Saturday, 13 January 2007
New York State Finger Lakes winter lake-effect events: event characteristics
Much of the current knowledge regarding lake-effect snow storms is associated with large water bodies, such as the Great Lakes and the Great Salt Lake. Snowfall events attributed to small lakes (fetch < 100km) have received less attention, although significant snowfall totals have been documented with these systems. This study uses data from the eleven winters (October – March) of 1995 through 2006 to examine lake-effect systems in the Finger Lake region of New York State (NYS) and the atmospheric environments favorable for their development. WSR-88D radar data from Binghamton, NY was used to identify 125 lake-effect events which contained quasi-stationary precipitation bands aligned with a major-axis of one or more of the Finger Lakes. The lake-effect events were classified into three main categories: Finger Lakes (36), Lake Ontario-enhanced (57), and synoptic-enhanced (15). In addition, 17 cases occurred which transitioned from one main category to another during the lake-effect systems evolution.

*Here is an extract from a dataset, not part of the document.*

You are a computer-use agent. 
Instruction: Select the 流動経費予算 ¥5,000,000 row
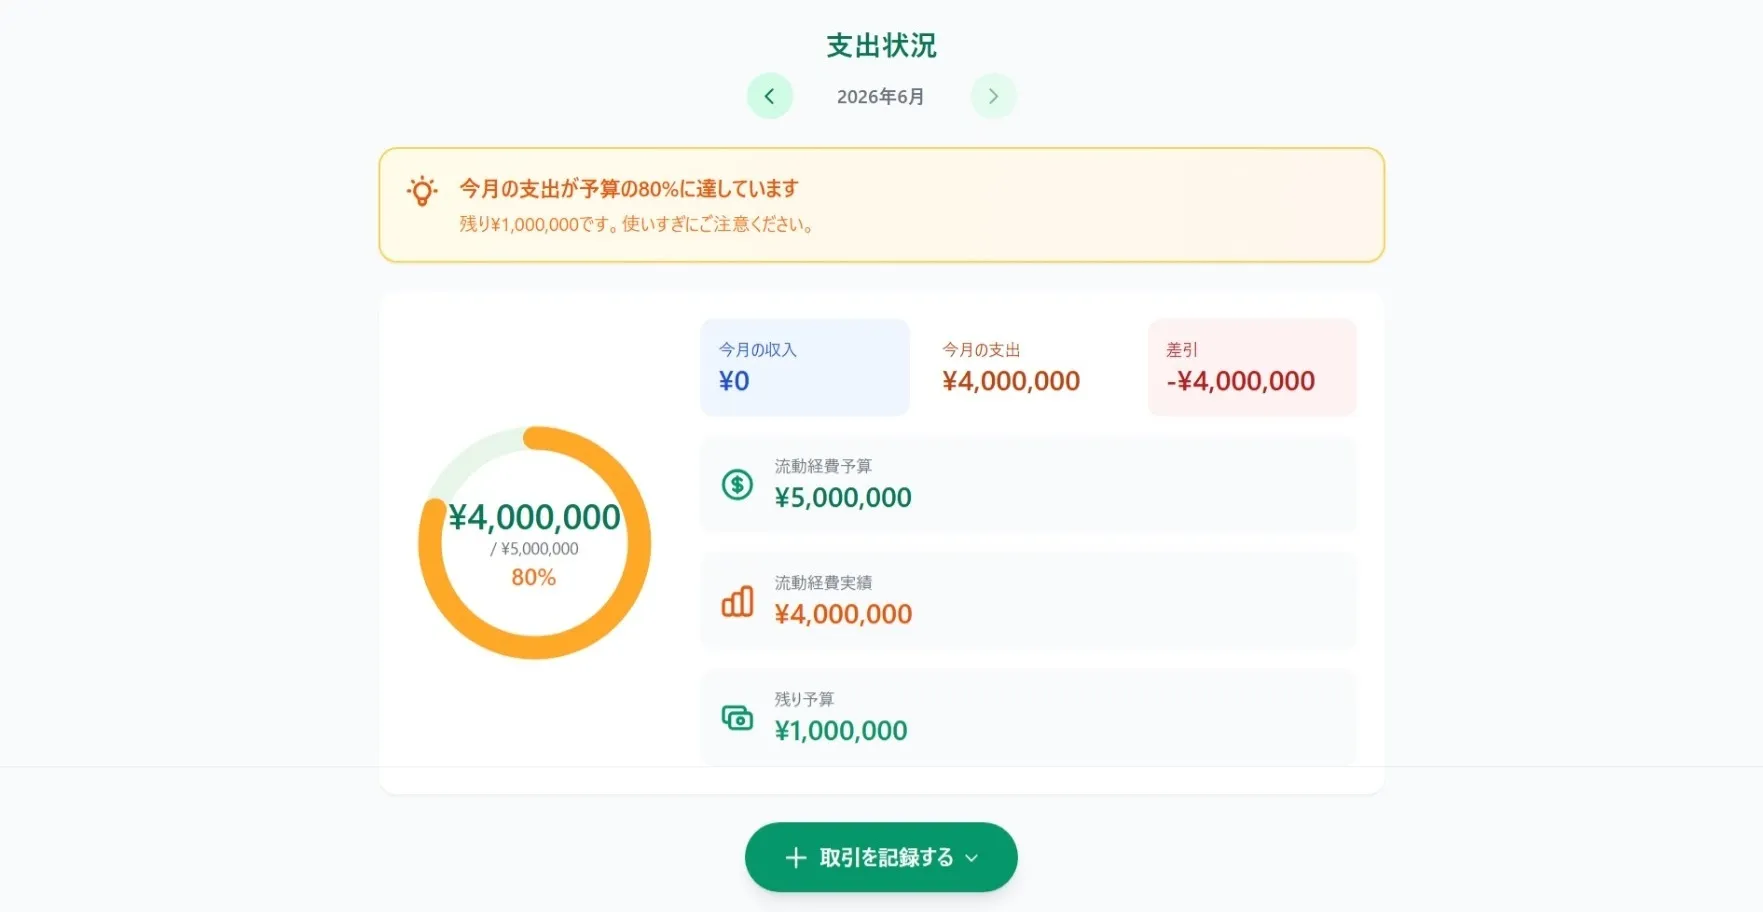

The frequency, duration, timing, and environmental conditions during the 125 events were examined. Lake-effect events were found to (a) have an average duration of 9.4 hours, with 75% of events lasting less than 14 hours, and (b) occur throughout the 6-month period. The largest frequency of events typically occurred in December, with an average of 3 events per year. October was shown to be the least active month averaging 1 event per year, with several of the identified events developing as lake-effect rain systems. Cayuga Lake, the second largest of the Finger Lakes, has the largest frequency of events during the winter. Analyses of lake-effect event onset and dissipation showed events predominantly began between 00 - 12 UTC in association with a trough or frontal passage and dissipated in the early evening as the linear precipitation bands transitioned into a field of widespread cellular convection. A comparison of NYS Finger Lakes events with the characteristics (e.g., timing and frequency) of Great Lakes lake-effect events will be presented.